* **Document excerpt**:
-- start --

Materials characterization. The XRD patterns of the perovskite films were obtained using a Bruker D-8 Advance diffractometer with a Cu Kα X-ray source. XPS analyses were carried out with a PHI-5000 VersaProbe X-ray photoelectron spectrometer with an Al Kα X-ray source. UV-vis absorbance spectra were measured by a Shimadzu UV-2456 spectrophotometer. The PL spectra and decay curves of the perovskite layer on the SnO₂/FTO substrate were recorded on a home-built wide-field fluorescence microscope under an excitation wavelength of 450 nm. Both the top-view and cross-sectional SEM images were obtained with a FEI Nano Nova-450 instrument.

Photovoltaic measurements. Before the photovoltaic tests, the PSCs were illuminated under simulated AM 1.5 G solar light using a solar simulator (100 mW/cm², NOWDATA SXDN-150E) for 15 min in advance for activation. The J-V curves were measured with a Keithley 2400 Source Meter under a simulated AM 1.5 G illumination. The light intensity was calibrated with a standard single-crystalline Si solar cell. Both the forward and reverse scans were measured with a scanning speed of 200 mV/s.

-- end --

Could you resume the perovskite solar cell methods text after its last sentence and write the paragraph that comes next?

* **Dataset section**:
-- start --

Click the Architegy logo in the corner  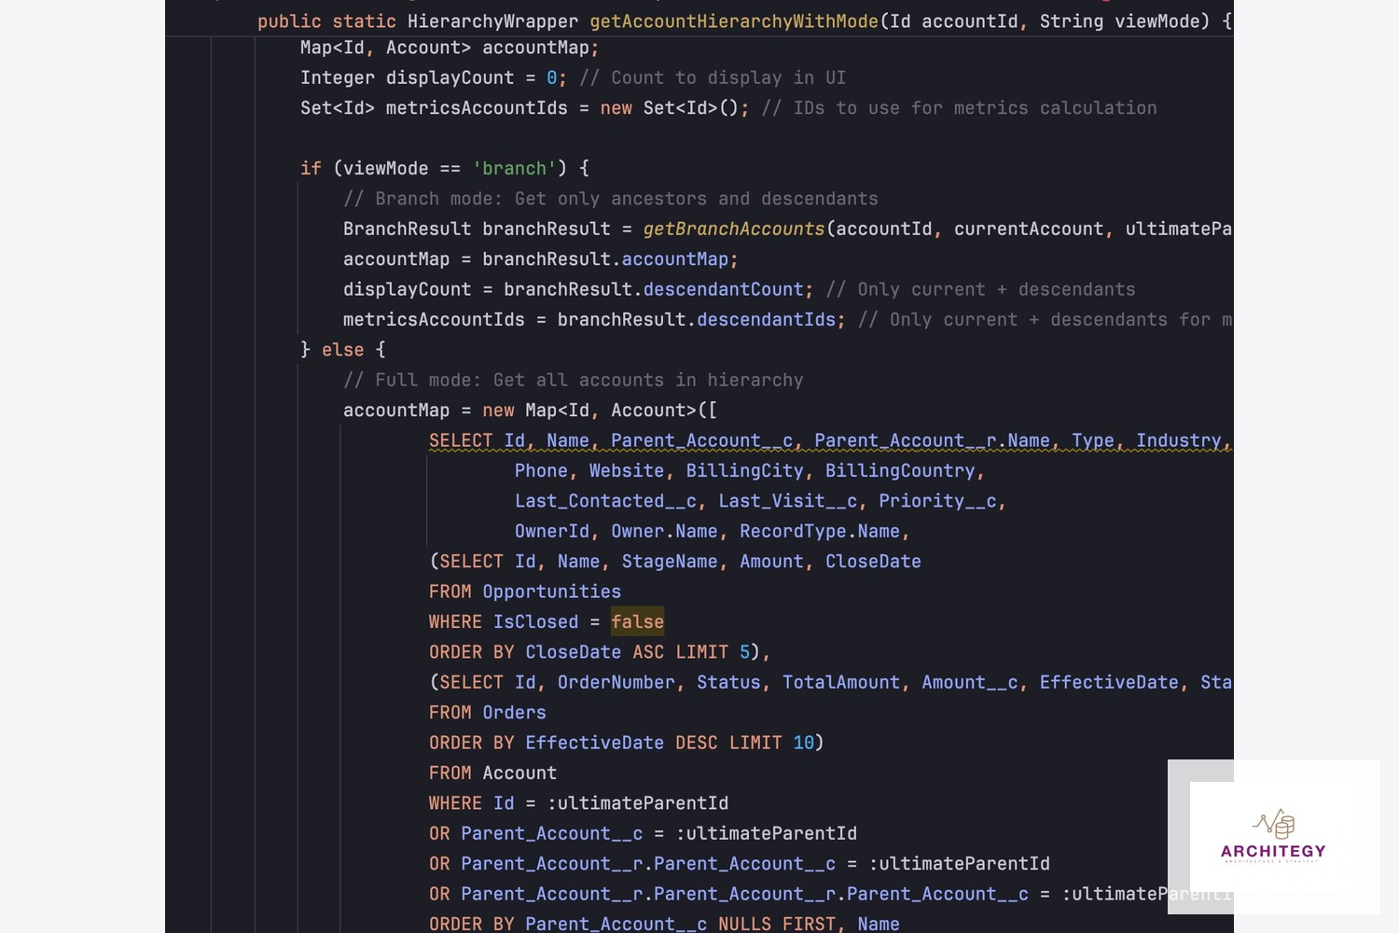click(1273, 837)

-- end --

* **Exercise output**:
RESULTS AND DISCUSSION

The 3-TFMBAI additive in the form of a crystalline bright white powder was synthesized by the reaction of 3-TFMBA and hydroiodic acid in ethanol, as presented in the Experimental section and Supplementary Figure 1. Supplementary Figure 2 shows the Fourier transform infrared spectra of the 3-TFMBA precursor and as-synthesized 3-TFMBAI product. The strong, wide and dispersed absorption bands between 2700 and 3200 cm^-1 were assigned to the stretching vibration absorption of the N-H bond in the -NH₃⁺ group, which indicates the successful synthesis of 3-TFMBAI. 3-TFMBAI was then added to a mixture of PbI₂, PbBr₂, FAI and CsI in a mixed DMF/DMSO solvent (7:3 in volume) under stirring. The mixed precursor solution was deposited on a SnO₂-coated FTO glass substrate and dropped with 200 μL of chlorobenzene. Subsequently, the substrates were annealed at 100 °C to obtain the black quasi-2D perovskite films.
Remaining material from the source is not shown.